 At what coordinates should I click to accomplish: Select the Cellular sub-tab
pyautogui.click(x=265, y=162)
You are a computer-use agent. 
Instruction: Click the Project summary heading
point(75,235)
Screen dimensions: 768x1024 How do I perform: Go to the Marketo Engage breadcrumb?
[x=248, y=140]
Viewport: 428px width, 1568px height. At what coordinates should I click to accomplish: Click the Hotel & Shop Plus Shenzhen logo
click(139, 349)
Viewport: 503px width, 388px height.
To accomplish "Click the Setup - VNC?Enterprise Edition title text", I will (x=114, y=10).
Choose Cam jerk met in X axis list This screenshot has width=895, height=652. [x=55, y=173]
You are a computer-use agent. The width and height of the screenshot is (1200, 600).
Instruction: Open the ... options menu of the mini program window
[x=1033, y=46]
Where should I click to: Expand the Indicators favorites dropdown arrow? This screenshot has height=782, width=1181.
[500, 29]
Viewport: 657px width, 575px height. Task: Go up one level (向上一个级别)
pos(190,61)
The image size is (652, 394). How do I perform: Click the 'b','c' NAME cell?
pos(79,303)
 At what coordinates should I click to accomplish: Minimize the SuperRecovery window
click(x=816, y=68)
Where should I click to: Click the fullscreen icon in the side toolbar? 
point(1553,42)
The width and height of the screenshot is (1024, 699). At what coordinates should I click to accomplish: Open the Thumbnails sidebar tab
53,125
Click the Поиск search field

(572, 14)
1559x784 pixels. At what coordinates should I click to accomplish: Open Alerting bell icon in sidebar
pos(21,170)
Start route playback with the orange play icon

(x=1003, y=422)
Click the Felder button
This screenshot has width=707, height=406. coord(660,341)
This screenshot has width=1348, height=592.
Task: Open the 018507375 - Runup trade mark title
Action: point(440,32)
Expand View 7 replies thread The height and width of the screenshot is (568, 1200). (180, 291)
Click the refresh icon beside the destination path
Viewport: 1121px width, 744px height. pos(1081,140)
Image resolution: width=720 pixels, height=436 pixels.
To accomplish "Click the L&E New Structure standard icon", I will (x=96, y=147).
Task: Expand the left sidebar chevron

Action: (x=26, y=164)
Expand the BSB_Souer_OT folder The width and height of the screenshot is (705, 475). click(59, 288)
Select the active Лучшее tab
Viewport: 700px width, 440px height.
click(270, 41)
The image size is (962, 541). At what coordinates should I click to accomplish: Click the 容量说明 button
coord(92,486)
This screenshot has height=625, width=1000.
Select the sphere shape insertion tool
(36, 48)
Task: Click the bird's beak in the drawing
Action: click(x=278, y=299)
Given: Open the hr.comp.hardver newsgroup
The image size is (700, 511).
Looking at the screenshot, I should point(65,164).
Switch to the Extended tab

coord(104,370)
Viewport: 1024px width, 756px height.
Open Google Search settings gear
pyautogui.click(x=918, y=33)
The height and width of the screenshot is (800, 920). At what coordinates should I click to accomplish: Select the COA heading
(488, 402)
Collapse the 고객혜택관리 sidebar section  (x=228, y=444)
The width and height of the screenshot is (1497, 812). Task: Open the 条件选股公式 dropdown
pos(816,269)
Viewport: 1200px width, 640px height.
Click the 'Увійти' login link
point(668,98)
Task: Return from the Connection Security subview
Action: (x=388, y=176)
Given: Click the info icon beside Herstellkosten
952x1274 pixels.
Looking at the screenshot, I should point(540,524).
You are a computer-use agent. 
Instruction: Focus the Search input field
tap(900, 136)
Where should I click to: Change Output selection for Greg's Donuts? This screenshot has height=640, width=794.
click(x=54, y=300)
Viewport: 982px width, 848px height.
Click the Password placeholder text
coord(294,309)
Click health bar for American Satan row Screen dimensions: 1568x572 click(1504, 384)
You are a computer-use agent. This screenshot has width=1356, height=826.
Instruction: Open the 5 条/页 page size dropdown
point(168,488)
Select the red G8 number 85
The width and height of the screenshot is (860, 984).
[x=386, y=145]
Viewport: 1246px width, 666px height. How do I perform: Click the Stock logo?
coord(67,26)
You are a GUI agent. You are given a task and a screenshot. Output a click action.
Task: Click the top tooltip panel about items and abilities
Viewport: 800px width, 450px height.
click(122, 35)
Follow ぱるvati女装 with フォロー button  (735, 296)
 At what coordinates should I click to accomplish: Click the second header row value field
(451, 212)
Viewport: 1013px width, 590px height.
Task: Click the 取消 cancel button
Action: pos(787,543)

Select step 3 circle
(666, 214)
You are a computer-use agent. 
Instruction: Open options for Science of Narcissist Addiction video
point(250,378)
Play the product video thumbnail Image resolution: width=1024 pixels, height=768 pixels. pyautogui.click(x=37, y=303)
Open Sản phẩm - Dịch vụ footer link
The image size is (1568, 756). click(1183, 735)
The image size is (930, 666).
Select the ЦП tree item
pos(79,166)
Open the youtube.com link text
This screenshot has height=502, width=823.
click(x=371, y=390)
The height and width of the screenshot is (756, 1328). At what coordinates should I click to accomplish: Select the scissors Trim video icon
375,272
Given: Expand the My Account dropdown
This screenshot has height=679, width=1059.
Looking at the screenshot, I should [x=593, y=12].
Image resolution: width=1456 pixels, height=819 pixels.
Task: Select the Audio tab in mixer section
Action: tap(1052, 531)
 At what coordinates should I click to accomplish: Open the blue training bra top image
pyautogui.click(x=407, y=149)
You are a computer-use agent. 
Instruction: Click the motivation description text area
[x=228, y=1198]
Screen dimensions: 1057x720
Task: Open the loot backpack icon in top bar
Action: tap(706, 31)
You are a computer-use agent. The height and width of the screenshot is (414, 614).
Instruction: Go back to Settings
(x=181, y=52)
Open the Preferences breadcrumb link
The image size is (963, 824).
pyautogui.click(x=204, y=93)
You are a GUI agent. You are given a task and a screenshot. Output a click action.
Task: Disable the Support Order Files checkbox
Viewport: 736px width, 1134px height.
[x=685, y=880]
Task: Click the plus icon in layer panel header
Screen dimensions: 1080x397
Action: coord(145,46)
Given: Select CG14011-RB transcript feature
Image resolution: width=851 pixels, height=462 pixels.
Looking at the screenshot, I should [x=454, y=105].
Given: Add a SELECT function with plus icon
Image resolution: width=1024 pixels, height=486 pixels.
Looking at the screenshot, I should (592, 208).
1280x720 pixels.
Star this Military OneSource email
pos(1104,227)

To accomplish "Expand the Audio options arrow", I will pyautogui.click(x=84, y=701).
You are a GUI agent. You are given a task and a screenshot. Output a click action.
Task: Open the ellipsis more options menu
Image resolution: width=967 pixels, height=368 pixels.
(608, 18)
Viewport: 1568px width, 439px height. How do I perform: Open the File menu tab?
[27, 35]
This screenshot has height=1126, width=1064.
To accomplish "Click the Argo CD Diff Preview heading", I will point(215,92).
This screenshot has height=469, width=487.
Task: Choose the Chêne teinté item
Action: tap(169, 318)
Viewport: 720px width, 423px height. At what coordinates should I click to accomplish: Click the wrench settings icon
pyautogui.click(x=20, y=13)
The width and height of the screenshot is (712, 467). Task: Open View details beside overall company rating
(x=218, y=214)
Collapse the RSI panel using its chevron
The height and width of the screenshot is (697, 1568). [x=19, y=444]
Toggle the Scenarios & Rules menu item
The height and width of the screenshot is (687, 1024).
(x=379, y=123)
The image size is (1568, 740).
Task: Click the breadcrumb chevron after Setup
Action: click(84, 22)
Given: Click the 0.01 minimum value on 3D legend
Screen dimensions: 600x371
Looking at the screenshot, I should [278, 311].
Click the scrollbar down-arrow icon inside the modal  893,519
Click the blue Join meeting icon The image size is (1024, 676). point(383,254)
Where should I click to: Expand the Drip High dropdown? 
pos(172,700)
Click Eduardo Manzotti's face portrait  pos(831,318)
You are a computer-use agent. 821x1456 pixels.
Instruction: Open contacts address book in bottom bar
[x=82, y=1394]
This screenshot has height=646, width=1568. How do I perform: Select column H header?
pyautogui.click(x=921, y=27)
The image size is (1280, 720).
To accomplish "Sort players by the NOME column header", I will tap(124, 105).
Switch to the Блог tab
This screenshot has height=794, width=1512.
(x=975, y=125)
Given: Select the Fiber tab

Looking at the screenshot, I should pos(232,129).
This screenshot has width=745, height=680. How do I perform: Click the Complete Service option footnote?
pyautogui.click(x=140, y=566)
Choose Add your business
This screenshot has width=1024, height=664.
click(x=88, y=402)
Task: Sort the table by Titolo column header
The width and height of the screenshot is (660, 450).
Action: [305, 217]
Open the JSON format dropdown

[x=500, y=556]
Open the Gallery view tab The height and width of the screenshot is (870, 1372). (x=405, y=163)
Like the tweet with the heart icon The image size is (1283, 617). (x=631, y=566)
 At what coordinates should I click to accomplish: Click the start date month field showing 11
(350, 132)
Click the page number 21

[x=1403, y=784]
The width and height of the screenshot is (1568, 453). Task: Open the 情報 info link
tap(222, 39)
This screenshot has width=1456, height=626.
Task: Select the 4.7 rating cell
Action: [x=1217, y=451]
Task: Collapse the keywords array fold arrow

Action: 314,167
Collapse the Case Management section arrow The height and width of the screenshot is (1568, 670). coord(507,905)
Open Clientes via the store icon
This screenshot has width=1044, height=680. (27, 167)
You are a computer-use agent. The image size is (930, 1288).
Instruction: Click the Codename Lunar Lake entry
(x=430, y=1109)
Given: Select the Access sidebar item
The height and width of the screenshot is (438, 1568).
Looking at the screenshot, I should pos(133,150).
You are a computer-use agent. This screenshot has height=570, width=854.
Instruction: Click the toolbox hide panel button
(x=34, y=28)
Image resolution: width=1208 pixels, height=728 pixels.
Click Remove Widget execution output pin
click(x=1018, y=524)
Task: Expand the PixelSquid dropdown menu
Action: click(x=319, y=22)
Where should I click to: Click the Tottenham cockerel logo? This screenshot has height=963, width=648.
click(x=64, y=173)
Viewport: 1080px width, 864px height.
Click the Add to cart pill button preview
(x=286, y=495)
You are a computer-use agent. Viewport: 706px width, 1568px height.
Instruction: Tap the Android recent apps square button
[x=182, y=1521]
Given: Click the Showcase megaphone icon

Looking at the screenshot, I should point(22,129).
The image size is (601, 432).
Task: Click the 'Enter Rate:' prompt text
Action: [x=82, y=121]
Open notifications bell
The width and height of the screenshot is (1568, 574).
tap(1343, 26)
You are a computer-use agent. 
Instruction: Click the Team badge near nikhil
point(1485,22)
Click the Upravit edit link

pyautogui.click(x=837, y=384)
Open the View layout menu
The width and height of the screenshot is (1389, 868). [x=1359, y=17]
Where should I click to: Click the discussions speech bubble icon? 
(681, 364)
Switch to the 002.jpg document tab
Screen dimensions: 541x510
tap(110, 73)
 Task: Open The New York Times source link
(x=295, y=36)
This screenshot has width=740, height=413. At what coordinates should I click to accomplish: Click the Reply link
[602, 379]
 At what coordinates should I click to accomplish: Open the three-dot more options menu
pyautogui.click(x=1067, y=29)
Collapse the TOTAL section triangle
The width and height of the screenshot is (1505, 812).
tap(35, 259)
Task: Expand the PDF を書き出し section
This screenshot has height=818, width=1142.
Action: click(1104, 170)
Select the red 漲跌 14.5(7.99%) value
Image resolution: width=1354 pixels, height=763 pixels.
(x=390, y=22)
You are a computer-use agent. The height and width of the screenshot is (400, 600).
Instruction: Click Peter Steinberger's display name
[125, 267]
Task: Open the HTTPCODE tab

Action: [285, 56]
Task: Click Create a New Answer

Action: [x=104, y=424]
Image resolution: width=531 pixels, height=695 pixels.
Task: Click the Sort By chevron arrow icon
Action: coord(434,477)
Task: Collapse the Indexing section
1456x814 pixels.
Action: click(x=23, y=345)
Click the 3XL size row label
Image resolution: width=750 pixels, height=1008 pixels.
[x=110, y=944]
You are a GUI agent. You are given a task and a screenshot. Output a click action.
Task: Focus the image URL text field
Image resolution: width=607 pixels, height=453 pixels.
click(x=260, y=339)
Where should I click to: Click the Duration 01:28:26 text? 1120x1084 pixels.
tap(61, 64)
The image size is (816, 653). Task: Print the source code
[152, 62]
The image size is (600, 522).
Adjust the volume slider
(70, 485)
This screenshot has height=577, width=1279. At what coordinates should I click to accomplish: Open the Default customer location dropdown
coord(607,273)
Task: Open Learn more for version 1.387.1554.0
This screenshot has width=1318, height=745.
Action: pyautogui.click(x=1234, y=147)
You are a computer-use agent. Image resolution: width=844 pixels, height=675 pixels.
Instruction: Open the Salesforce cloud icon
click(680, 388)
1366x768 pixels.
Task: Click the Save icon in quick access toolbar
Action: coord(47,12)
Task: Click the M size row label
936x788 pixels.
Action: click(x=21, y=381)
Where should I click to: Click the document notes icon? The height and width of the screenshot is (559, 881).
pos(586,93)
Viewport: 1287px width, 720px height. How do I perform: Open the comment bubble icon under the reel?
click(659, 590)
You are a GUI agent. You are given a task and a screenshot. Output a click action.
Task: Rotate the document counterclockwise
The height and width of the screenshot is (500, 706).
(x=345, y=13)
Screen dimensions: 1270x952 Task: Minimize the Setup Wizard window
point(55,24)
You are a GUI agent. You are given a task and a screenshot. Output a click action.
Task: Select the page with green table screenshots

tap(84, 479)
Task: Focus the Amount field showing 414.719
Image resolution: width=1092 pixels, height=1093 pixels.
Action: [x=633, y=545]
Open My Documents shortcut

• [Exercise aim] Reproduce exactly the stretch of the material above that starts at the line with "Select step 3 circle" and ends at the line with "Play the product", both included, and nothing else.

• [Task result]
Select step 3 circle
(666, 214)
You are a computer-use agent. 
Instruction: Open options for Science of Narcissist Addiction video
point(250,378)
Play the product video thumbnail Image resolution: width=1024 pixels, height=768 pixels. pyautogui.click(x=37, y=303)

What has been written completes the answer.